Net longs in CHF vs USD have gradually eased since reaching 10-month high in early June.

Net speculative GBP hit the lowest net short (least negative) positioning since November, at 9,788 contracts. This week's release of the BoE quarterly inflation report shall prove crucial in tipping the balance closer to net long positioning, with most traders expecting at least one member of the BoC's MPC to vote for a rate hike this week.

CAD net shorts undergo the worst deterioration among all currencies, with 56,067 short contracts exceeding longs, the biggest net short balance since March 2014. This is a classic case of a central bank throwing the towel over tumbling oil with two rate cuts in 6 months as GDP shrank in five consecutive months, a pattern last seen in 2009.

AUD net shorts are a close 2nd to CAD deterioration as deepening erosion in the nation's mining sector force the RBA to keep the door open for further easing despite rapid Aussie depreciation.

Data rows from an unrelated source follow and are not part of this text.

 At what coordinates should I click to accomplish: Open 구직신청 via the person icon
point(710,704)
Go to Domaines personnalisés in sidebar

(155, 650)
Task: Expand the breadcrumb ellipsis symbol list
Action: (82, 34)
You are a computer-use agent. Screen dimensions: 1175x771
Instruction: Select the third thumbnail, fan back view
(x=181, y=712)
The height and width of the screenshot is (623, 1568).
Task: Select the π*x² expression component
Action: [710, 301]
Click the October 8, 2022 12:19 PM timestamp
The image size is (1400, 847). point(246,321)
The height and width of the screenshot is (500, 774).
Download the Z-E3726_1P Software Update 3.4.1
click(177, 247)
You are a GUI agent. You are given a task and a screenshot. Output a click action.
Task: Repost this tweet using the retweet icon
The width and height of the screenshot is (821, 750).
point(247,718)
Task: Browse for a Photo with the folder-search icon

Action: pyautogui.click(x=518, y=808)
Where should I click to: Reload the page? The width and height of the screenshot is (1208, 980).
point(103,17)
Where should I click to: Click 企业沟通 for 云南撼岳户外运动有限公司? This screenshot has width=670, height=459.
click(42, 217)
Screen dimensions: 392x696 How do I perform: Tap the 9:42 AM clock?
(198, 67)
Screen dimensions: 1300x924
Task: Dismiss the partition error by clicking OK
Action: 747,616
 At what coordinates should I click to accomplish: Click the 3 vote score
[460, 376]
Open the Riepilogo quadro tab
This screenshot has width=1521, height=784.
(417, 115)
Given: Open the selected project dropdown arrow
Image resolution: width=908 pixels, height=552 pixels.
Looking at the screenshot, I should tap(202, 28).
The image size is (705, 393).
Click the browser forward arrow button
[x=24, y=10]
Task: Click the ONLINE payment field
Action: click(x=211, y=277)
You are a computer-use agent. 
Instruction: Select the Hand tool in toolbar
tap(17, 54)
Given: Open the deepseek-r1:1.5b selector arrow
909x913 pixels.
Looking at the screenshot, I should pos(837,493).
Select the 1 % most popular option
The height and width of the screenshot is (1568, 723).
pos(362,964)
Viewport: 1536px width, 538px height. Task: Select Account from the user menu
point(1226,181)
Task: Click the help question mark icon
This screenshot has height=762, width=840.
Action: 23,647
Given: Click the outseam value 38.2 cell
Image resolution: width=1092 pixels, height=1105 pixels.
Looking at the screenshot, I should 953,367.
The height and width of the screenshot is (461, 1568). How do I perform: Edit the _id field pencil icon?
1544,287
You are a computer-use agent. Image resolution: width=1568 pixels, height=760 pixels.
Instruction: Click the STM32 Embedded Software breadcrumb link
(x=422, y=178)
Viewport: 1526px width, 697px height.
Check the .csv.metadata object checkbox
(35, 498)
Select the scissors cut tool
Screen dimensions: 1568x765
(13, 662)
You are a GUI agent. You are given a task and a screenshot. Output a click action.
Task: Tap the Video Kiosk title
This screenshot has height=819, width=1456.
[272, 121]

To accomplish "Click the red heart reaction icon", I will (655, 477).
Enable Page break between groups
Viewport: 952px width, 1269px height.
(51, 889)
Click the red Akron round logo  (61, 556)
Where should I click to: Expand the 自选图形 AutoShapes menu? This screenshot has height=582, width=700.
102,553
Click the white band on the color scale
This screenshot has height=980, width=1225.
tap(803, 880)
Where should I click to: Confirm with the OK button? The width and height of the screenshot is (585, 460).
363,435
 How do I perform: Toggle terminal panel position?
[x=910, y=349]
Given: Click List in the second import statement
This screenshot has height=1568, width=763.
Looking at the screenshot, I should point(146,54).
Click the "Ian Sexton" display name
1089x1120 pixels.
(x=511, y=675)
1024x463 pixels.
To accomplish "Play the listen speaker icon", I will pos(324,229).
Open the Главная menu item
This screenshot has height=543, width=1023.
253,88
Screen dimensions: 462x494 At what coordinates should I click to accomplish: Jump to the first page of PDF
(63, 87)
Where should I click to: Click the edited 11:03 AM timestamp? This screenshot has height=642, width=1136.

Each dead-cat bounce in Chinese equities is becoming a new reason to sell Aussie dips.

EUR net shorts continue their long and slow rebound, with US macro dynamics taking centre stage as Greece issues are pushed aside.  EURUSD futures trading is the biggest in the IMM currency complex as the pair is the most heavily traded in the $5.3 trillion spot market. The pair also remains used as a proxy for the USDX.

JPY net shorts increased for the 2nd straight week after having diminished steadily throughout June and most of July. With global equities fixated at the uncomfortable combination broadening energy damage and a US central bank flirting with tightening, JPY speculators are incapable to tread far away from the safe haven route.